Target position items:
# # # # #
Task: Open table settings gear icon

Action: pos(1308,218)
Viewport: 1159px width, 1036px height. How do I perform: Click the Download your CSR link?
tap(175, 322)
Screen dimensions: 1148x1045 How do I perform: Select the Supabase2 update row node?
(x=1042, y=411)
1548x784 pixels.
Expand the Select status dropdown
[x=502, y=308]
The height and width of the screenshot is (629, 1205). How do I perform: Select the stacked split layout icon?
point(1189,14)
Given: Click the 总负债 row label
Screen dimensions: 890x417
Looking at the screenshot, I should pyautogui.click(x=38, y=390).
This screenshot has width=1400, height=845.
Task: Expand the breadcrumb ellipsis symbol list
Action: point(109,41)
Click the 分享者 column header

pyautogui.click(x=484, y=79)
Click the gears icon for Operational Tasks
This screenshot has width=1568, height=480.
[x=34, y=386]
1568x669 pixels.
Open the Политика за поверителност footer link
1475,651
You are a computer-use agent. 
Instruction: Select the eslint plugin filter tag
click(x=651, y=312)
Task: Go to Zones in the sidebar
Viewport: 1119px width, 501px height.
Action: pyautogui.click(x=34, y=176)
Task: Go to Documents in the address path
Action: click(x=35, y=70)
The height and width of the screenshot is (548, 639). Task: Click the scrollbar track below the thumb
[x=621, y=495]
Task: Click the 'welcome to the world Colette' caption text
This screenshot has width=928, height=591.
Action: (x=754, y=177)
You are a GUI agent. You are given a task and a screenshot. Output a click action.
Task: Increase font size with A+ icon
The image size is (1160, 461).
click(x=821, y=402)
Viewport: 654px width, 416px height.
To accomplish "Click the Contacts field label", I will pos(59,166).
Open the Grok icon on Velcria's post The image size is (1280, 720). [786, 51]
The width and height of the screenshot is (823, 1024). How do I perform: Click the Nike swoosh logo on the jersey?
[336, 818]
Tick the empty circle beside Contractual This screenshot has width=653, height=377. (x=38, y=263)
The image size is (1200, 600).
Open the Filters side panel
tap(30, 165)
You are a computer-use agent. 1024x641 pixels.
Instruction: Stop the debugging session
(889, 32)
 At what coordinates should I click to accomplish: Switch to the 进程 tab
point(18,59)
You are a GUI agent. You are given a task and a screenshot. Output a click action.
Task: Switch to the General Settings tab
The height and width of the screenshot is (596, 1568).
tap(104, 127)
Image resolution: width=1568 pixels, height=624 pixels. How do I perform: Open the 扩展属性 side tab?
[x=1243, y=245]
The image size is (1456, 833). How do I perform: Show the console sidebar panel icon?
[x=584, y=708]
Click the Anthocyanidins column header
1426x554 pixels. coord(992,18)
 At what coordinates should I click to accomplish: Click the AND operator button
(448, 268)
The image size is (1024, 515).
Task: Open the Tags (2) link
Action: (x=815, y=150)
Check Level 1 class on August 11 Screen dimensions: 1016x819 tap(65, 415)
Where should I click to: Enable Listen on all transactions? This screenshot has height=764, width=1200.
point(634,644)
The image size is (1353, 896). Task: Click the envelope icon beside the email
# # # # #
Put the lines from the start of the items through the line containing "point(1189,14)", inclusive, into a Markdown table with the columns Row and Line, leaving out blank lines.

| Row | Line |
|---|---|
| 1 | Task: Open table settings gear icon |
| 2 | Action: pos(1308,218) |
| 3 | Viewport: 1159px width, 1036px height. How do I perform: Click the Download your CSR link? |
| 4 | tap(175, 322) |
| 5 | Screen dimensions: 1148x1045 How do I perform: Select the Supabase2 update row node? |
| 6 | (x=1042, y=411) |
| 7 | 1548x784 pixels. |
| 8 | Expand the Select status dropdown |
| 9 | [x=502, y=308] |
| 10 | The height and width of the screenshot is (629, 1205). How do I perform: Select the stacked split layout icon? |
| 11 | point(1189,14) |